**WHAT IS EXPECTED**: From the first line of the listing below, retype each line up to and including the one with "Viewport: 1200px width, 654px height."; pictures stay out.

----- RECORDS SHOWN -----

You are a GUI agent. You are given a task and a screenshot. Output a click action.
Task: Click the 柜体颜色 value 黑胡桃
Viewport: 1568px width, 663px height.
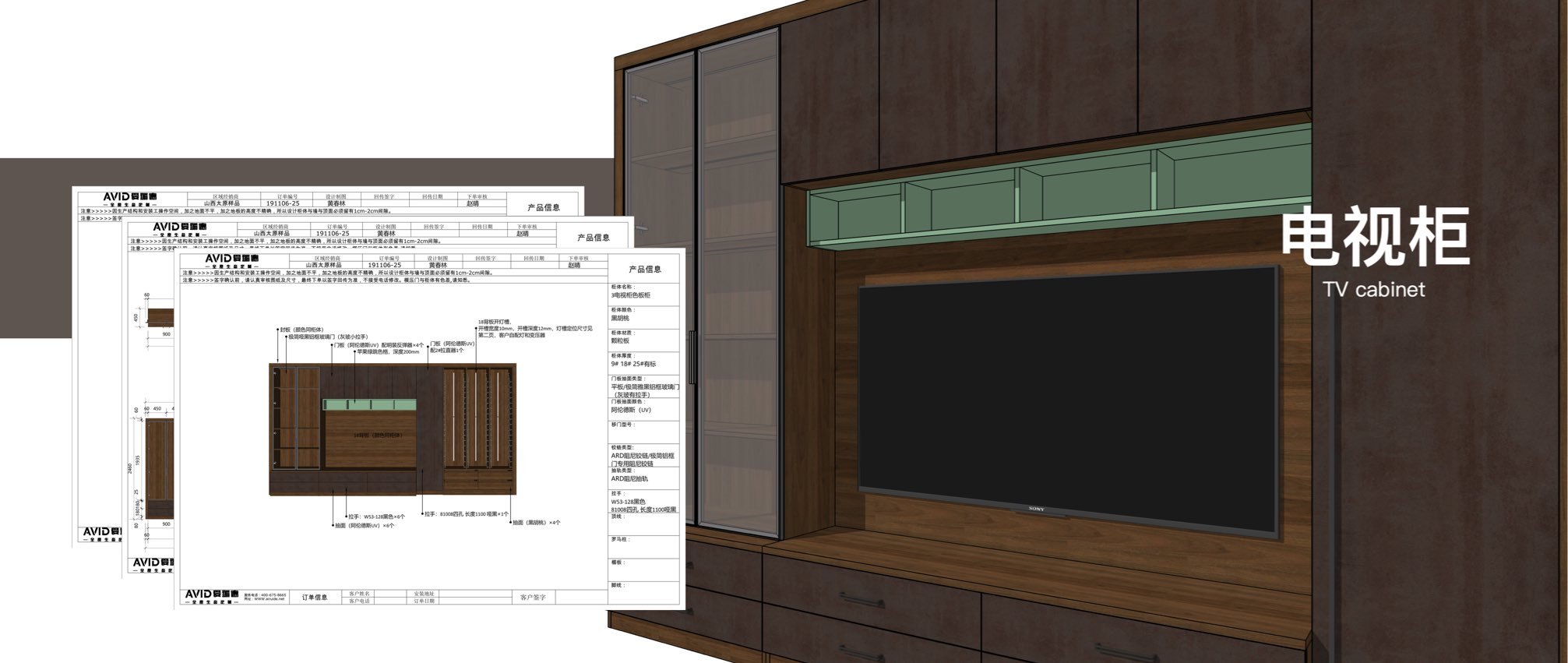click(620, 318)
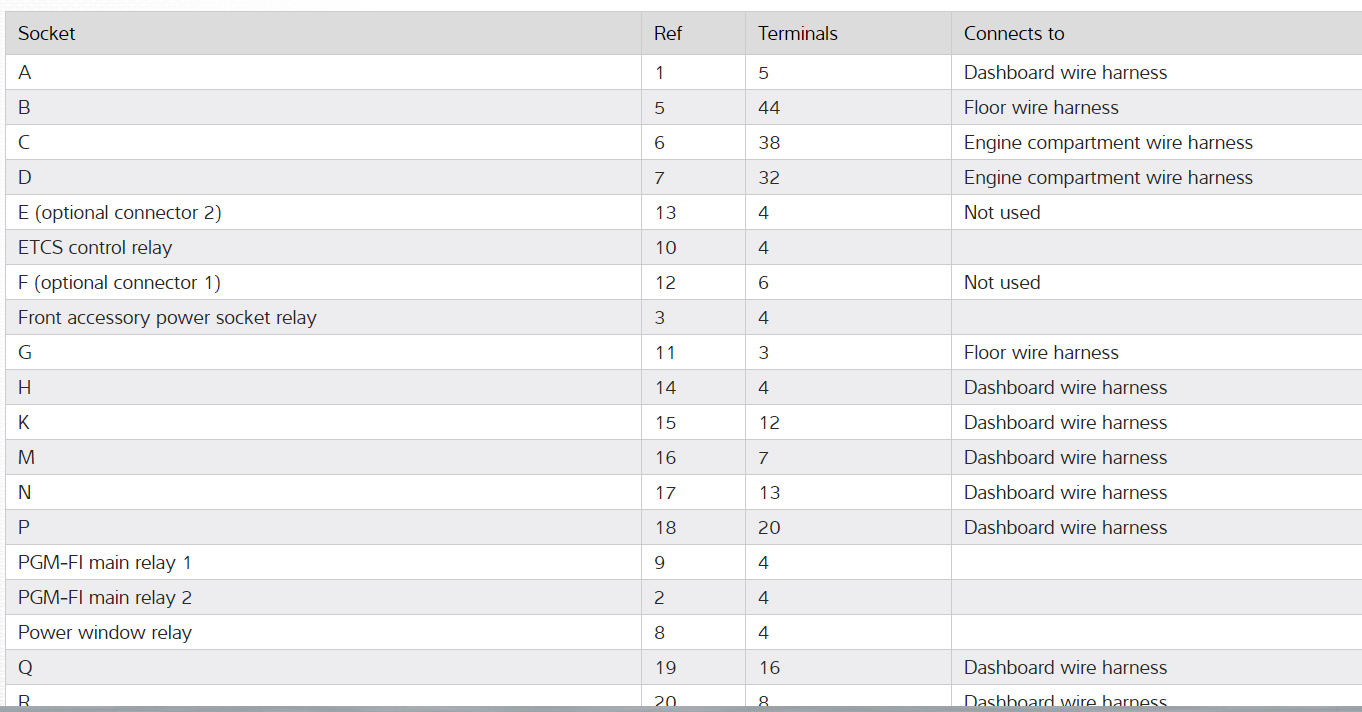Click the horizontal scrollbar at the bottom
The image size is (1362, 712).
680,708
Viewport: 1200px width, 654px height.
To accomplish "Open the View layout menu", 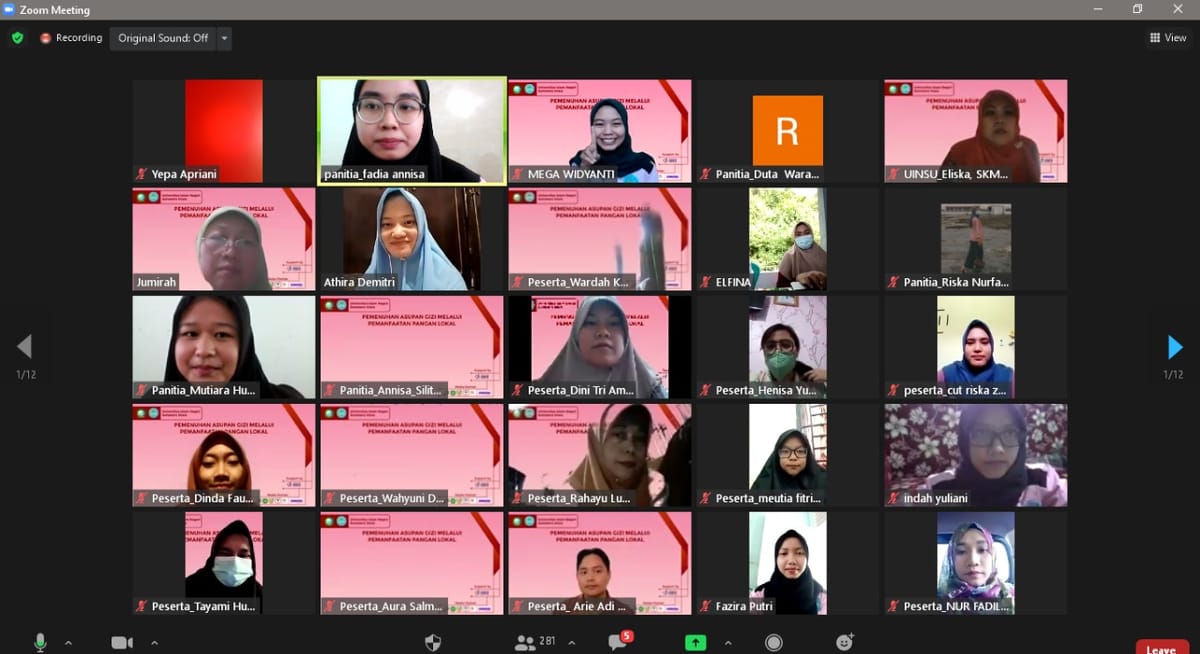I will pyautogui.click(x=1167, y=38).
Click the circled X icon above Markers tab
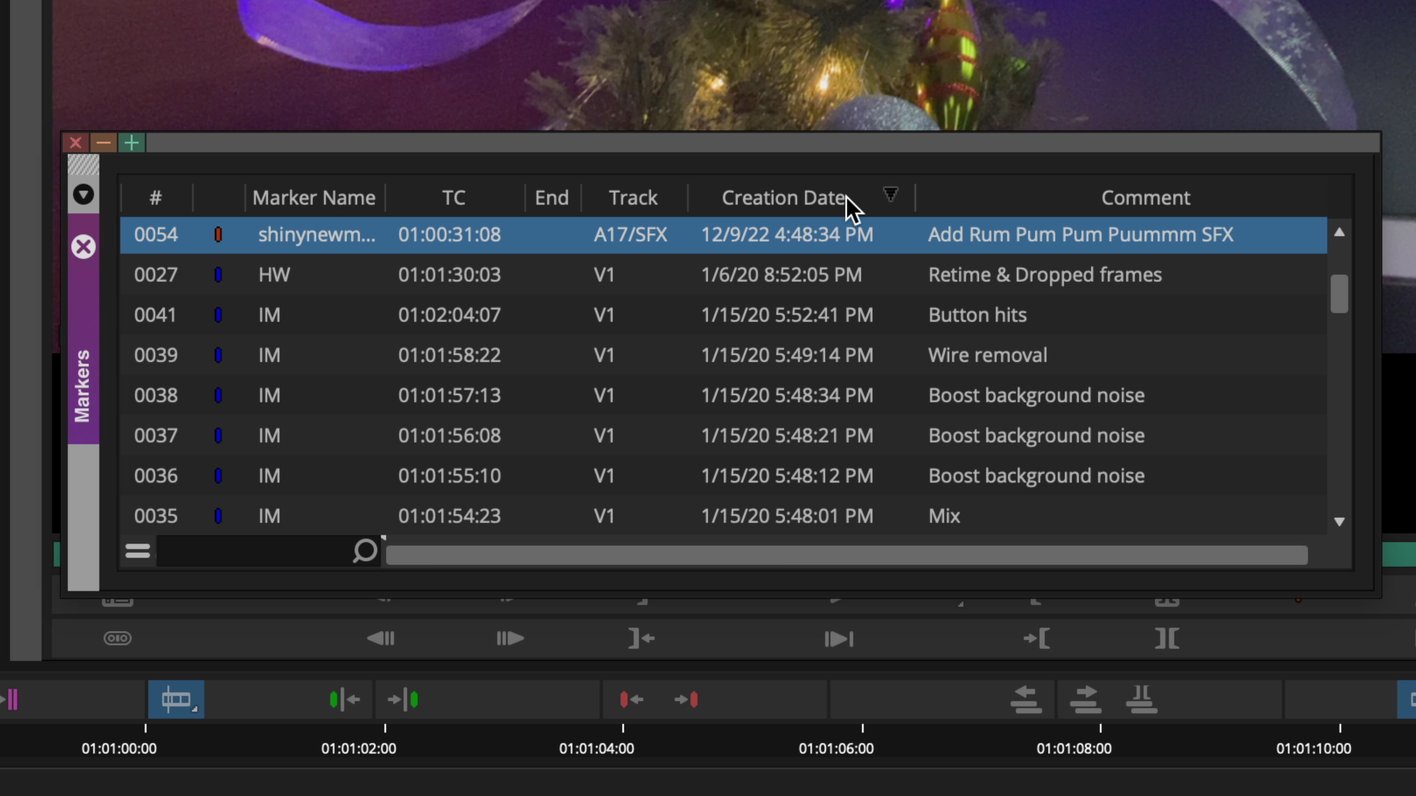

-----

**REPLY**:
You are a GUI agent. You are given a task and a screenshot. Output a click action.
Task: Click the 柜体颜色 value 黑胡桃
Viewport: 1568px width, 663px height.
click(620, 318)
Click the horizontal scrollbar at the bottom
The image size is (1362, 712).
680,708
Viewport: 1200px width, 654px height.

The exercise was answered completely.